## Document extract:
------------------------------

A “super jelly” created by scientists which can withstand enormous compressive forces, despite being soft and flexible, could one day replace cartilage in people with ailing knees.
The unique material, developed by researchers at the University of Cambridge, resembles a slab of gelatin but remains unchanged when driven over by a car.
It could one day revolutionise robotics and also be used as a cartilage mimic, as it has similar properties to the natural material that protects our joints.
When a person’s cartilage deteriorates following injury, disease or age, there is no substitute. Scientists are experimenting with synthetic options but have yet to find a solution.
The researchers wrote in their paper, published in Nature Materials, that the “super jelly” is capable of supporting 100 megapascals without fracture – equivalent to 14,500 pounds per square inch. That means a stamp-sized piece could support an elephant.
Researchers have been trying to make novel hydrogels for several years as they are flexible, durable and often self-healing.
But until now, they have been unable to develop a durable version that can resist crushing.
New material ‘withstands huge compressive forces’
The new material uses a tubular molecule called cucurbituril, which can then host two other linked molecules. These molecules can be tweaked and modified by the researchers to alter how the entire gel behaves and performs.
“At 80 per cent water content, you’d think it would burst apart like a water balloon, but it doesn’t. It stays intact and withstands huge compressive forces,” said Professor Oren Scherman, who spearheaded the project.

------------------------------

## Work instructions:
1) Reproduce the super jelly article from "But until now, they" up to and including "behaves and performs.".
2) Proceed with the super jelly article, writing on from its last sentence.

------------------------------

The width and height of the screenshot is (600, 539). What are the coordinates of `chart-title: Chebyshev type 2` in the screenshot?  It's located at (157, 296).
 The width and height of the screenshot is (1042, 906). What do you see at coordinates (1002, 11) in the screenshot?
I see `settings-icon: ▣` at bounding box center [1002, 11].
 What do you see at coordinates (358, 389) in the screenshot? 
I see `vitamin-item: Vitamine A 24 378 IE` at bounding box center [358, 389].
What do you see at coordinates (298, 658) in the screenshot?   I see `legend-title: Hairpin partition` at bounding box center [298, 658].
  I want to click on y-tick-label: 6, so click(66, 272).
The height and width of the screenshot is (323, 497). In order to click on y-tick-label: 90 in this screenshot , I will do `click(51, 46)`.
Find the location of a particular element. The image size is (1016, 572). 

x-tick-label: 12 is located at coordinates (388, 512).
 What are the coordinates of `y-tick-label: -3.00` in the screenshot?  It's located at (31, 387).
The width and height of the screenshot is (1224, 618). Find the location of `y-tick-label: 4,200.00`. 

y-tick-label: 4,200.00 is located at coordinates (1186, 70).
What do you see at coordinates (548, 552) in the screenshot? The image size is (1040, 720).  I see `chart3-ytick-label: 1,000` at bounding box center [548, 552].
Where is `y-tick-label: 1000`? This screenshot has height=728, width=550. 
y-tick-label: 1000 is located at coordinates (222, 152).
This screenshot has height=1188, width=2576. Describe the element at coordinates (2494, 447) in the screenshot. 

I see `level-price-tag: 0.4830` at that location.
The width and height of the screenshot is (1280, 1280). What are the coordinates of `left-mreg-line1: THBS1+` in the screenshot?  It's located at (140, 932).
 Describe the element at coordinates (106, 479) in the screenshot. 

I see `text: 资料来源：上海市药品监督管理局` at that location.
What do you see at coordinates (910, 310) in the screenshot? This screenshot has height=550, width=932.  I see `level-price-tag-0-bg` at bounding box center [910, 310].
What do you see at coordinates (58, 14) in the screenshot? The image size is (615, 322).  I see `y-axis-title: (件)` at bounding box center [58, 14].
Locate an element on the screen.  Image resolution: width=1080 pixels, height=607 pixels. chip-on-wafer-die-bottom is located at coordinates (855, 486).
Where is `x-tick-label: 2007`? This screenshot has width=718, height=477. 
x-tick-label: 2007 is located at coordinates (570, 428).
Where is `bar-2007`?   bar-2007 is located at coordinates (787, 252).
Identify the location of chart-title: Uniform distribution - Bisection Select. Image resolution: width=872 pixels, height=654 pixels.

------------------------------

## Answers to the tasks:
1)
But until now, they have been unable to develop a durable version that can resist crushing.
New material ‘withstands huge compressive forces’
The new material uses a tubular molecule called cucurbituril, which can then host two other linked molecules. These molecules can be tweaked and modified by the researchers to alter how the entire gel behaves and performs.

2)
“The properties of the hydrogel are seemingly at odds with each other.
Dr Jane McCune, co-author from the Department of Chemistry and the University of Cambridge, added: “The way the hydrogel can withstand compression was surprising. It wasn’t like anything we’ve seen in hydrogels.”
Hydrogels are seen as integral to the future of soft robotics, a rapidly growing field where machines can handle and manipulate delicate objects without breaking them, for example, in farming and medicine. But it could also be used as a cartilage replacement as it is biocompatible and has similar properties to the material made by the body.
Dr Zehuan Huang, the study’s first author, said: “To the best of our knowledge, this is the first time that glass-like hydrogels have been made.
“We’re not just writing something new into the textbooks, which is really exciting, but we’re opening a new chapter in the area of high-performance soft materials.”